The Export-Import Bank of Korea (www.koreaexim.go.kr, Chairman Yong Hwan Kim, “ Korea Eximbank”) announced on September 25 its plans to provide customized financing to exporters at lower interest rates so as to share the benefits of the upgrade in Korea’s credit rating.
Moody’s, S&P and Fitch have recently raised Korea’s credit rating, thanks to which Korea Eximbank’s borrowing rate spread is expected to fall by at least 15 basis points (bp).
This would result in annual interest payment savings of over KRW 18 billion for Korea Eximbank, the largest foreign currency bond issuer* in the country.
* 2012 foreign currency funding target: USD 11 billion
Using savings in borrowing costs, Korea Eximbank is planning to immediately reduce project finance loan rates for Korean companies in the plant, shipbuilding, and power inustries to help them compete for large-scale projects against Japanese, Chinese, and European rivals.
In addition, Korea Eximbank plans to increase its ceiling for rediscounting trade bills* by KRW 1 trillion to KRW 3.7 trillion.

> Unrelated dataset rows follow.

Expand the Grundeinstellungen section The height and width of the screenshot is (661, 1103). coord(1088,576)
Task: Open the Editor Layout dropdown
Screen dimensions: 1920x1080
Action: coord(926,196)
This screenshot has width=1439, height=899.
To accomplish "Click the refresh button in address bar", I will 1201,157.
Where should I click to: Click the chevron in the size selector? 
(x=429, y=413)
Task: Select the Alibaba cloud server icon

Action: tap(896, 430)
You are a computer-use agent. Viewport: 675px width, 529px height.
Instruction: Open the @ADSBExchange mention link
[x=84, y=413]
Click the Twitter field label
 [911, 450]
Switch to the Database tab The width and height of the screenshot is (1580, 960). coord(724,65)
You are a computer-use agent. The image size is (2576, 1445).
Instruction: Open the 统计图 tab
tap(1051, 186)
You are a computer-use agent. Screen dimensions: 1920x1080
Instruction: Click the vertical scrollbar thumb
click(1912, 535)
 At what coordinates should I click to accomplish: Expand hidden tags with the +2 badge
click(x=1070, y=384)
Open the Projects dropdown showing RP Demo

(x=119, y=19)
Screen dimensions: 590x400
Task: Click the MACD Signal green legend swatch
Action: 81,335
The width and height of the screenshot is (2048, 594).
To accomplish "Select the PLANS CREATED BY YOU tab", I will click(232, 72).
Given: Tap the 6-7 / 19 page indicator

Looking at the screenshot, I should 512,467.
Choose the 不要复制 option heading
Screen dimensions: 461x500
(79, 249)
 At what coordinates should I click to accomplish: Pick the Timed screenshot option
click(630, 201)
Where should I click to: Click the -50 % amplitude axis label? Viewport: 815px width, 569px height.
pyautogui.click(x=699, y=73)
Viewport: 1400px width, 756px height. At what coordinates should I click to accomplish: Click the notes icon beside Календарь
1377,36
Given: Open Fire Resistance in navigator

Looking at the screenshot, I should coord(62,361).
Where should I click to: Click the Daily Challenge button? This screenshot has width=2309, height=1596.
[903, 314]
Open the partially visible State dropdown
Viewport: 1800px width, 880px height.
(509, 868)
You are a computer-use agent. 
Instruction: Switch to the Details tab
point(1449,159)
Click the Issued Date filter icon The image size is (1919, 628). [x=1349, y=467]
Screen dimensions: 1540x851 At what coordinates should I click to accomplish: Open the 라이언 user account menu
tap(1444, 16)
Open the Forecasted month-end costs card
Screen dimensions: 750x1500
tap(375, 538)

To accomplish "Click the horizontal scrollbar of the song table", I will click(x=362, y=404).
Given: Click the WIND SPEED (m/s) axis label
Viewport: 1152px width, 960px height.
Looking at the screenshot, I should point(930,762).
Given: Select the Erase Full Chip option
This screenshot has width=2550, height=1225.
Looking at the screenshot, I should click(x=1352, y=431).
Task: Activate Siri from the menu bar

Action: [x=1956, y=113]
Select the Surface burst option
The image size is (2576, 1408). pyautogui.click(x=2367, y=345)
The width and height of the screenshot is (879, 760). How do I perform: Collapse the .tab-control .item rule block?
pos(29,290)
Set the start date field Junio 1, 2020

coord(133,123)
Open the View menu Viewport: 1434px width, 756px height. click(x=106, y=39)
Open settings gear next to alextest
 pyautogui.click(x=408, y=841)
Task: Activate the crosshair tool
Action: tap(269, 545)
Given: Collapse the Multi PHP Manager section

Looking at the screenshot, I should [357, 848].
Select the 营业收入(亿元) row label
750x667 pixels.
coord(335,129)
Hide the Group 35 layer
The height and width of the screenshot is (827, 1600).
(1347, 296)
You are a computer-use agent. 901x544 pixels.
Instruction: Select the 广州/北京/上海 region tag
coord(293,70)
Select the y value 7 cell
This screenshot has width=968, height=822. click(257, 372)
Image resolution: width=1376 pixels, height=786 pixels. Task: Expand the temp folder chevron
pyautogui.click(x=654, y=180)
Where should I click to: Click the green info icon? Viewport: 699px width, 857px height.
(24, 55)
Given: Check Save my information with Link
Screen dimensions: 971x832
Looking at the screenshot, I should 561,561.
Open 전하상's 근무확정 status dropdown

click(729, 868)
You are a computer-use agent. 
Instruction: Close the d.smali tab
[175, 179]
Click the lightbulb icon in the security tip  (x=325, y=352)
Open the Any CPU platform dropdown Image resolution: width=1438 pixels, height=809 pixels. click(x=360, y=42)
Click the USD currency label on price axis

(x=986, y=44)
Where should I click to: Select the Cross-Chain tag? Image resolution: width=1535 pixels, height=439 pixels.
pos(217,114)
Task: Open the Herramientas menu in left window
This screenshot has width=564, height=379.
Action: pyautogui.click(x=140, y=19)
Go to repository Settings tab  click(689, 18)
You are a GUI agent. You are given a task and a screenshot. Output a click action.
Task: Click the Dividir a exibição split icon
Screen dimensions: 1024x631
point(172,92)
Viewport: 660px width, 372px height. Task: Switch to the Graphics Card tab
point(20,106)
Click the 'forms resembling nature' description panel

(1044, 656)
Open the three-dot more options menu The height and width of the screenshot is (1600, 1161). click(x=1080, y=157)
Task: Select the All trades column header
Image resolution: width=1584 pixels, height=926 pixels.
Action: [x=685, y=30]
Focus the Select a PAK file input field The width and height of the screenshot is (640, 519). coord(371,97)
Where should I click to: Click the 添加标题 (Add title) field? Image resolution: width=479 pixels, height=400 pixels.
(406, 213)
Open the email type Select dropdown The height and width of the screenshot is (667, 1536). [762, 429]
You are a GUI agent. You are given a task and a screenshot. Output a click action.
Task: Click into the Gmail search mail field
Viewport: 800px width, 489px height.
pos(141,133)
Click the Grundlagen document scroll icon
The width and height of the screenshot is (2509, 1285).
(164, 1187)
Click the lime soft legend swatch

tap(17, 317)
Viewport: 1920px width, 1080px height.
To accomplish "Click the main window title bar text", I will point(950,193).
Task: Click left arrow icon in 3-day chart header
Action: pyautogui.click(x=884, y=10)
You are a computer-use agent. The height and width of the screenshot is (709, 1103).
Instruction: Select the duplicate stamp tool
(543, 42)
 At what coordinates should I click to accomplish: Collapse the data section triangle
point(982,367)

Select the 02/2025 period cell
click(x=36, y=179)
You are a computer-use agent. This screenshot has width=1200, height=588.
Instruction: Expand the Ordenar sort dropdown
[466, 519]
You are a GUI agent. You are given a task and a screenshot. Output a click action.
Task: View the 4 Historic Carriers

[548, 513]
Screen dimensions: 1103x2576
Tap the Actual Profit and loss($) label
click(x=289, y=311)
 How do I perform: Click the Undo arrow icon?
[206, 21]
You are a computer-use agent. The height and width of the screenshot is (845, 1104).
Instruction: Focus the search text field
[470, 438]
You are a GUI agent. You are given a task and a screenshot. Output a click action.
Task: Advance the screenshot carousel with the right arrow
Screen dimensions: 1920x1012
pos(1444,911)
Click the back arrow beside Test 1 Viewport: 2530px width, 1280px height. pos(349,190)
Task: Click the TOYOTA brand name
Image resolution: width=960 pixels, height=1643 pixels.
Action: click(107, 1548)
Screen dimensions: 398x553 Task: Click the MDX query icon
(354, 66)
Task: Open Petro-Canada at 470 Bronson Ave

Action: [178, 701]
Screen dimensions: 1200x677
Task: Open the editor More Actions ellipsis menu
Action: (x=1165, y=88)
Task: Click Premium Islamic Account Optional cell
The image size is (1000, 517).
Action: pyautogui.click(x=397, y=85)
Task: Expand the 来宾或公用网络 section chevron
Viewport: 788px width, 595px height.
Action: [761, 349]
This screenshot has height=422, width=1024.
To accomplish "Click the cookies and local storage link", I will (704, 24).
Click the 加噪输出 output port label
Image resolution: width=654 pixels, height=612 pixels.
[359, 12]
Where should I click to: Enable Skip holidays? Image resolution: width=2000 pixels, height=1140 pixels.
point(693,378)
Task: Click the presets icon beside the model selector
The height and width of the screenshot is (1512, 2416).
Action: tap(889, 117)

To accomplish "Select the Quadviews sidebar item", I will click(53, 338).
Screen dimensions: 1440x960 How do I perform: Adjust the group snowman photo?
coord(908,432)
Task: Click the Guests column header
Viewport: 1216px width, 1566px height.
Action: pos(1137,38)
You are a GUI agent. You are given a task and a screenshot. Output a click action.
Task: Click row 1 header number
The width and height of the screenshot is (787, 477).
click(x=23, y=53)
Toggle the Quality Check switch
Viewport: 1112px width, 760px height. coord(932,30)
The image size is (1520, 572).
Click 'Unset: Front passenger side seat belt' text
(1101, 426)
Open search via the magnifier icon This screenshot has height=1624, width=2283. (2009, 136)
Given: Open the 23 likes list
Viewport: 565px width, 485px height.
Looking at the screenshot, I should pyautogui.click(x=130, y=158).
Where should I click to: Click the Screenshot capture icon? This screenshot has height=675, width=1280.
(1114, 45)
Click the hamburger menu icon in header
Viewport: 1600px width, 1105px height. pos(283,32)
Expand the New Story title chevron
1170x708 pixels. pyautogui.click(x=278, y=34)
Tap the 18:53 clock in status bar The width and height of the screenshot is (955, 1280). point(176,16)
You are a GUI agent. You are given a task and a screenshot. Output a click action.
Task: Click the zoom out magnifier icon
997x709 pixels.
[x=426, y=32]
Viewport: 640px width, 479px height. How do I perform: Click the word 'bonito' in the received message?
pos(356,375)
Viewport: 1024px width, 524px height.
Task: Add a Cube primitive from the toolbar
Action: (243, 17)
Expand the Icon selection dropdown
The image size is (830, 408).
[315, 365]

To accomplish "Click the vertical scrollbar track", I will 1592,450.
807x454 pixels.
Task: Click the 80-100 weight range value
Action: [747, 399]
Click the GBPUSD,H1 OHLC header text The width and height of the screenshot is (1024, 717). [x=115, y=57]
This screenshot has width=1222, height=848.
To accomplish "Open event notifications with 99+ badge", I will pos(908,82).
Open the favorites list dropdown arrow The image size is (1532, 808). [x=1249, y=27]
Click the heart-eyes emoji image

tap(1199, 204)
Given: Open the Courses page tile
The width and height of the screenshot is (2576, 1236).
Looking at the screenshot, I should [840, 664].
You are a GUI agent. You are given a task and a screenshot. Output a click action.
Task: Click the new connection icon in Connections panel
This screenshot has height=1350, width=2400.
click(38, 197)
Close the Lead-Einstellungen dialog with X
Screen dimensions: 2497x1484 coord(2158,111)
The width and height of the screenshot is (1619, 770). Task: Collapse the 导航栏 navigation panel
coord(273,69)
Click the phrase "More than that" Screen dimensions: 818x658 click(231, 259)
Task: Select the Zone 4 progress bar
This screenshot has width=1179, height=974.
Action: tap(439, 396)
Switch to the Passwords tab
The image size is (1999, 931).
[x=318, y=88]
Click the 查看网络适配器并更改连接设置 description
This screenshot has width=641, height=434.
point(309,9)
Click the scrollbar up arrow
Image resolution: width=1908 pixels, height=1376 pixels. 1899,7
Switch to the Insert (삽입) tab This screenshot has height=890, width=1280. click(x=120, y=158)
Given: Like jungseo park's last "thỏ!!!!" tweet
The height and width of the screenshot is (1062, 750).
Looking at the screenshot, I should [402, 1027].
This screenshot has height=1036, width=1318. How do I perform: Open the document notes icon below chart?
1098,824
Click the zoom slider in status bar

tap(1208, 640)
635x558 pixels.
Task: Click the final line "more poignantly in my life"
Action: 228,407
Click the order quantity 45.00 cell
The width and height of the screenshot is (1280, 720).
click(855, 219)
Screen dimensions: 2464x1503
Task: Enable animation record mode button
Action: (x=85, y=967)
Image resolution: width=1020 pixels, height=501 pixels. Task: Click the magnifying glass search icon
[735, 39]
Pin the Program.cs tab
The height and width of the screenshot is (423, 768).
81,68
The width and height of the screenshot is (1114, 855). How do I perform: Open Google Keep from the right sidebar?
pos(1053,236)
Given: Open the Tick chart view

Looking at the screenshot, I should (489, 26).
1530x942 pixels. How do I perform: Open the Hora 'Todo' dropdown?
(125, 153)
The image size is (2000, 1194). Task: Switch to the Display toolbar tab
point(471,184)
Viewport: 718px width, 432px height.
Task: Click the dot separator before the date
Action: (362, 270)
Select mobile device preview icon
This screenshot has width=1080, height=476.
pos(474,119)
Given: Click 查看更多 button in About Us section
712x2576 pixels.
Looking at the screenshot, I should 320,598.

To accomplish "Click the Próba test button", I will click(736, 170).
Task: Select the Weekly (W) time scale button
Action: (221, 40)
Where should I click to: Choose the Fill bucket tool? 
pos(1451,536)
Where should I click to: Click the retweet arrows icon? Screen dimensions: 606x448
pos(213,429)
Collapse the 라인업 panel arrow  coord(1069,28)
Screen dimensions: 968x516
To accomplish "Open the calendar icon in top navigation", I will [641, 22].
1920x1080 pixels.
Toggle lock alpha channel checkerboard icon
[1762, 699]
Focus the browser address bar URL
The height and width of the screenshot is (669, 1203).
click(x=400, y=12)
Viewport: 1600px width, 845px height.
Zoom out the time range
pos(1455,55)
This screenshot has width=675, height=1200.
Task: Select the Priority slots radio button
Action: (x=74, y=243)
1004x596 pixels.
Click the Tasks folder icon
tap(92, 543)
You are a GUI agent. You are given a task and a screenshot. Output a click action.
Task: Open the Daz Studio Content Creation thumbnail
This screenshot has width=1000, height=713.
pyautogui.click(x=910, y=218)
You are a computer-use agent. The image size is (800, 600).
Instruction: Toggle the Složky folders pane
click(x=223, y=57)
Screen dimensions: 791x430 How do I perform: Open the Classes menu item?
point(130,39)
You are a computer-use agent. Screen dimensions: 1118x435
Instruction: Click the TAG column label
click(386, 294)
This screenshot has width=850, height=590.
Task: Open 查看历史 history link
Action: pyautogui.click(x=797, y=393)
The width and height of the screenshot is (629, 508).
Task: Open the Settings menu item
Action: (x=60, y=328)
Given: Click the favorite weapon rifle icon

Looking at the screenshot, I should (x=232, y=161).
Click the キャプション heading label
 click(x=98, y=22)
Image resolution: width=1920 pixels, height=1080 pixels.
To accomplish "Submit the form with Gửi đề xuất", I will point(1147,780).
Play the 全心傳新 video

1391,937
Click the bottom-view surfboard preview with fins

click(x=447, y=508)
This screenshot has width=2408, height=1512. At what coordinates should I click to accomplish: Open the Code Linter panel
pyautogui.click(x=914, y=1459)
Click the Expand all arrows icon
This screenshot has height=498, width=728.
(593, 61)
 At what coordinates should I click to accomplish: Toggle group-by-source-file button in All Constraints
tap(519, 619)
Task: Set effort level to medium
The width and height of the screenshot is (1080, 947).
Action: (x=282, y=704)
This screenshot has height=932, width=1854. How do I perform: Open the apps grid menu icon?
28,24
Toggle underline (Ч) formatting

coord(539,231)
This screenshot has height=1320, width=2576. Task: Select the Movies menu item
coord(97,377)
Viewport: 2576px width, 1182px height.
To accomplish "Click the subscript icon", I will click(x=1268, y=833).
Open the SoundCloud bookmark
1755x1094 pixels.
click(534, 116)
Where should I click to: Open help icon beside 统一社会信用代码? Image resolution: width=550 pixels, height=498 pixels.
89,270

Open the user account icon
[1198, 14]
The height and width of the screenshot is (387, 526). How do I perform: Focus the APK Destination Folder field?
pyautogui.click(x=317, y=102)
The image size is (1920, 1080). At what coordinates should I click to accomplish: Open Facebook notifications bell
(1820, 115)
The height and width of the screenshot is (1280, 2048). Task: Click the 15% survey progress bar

* Rediscount on trade bills is a form of financing provided to exporters by rediscounting trade bills (with maturities of less than two years) purchased by commercial banks based on export documentation
Chairman Yong Hwan Kim of Korea Eximbank commented, “The upgrade in the national credit rating is the result of the collective effort of Korean workers, exporters and the government in overcoming external adversities. As a government-mandated bank, Korea Eximbank will do its utmost to ensure that the higher credit rating translates into real benefits for the national economy, by strengthening support for vulnerable sectors as well as for export industries.”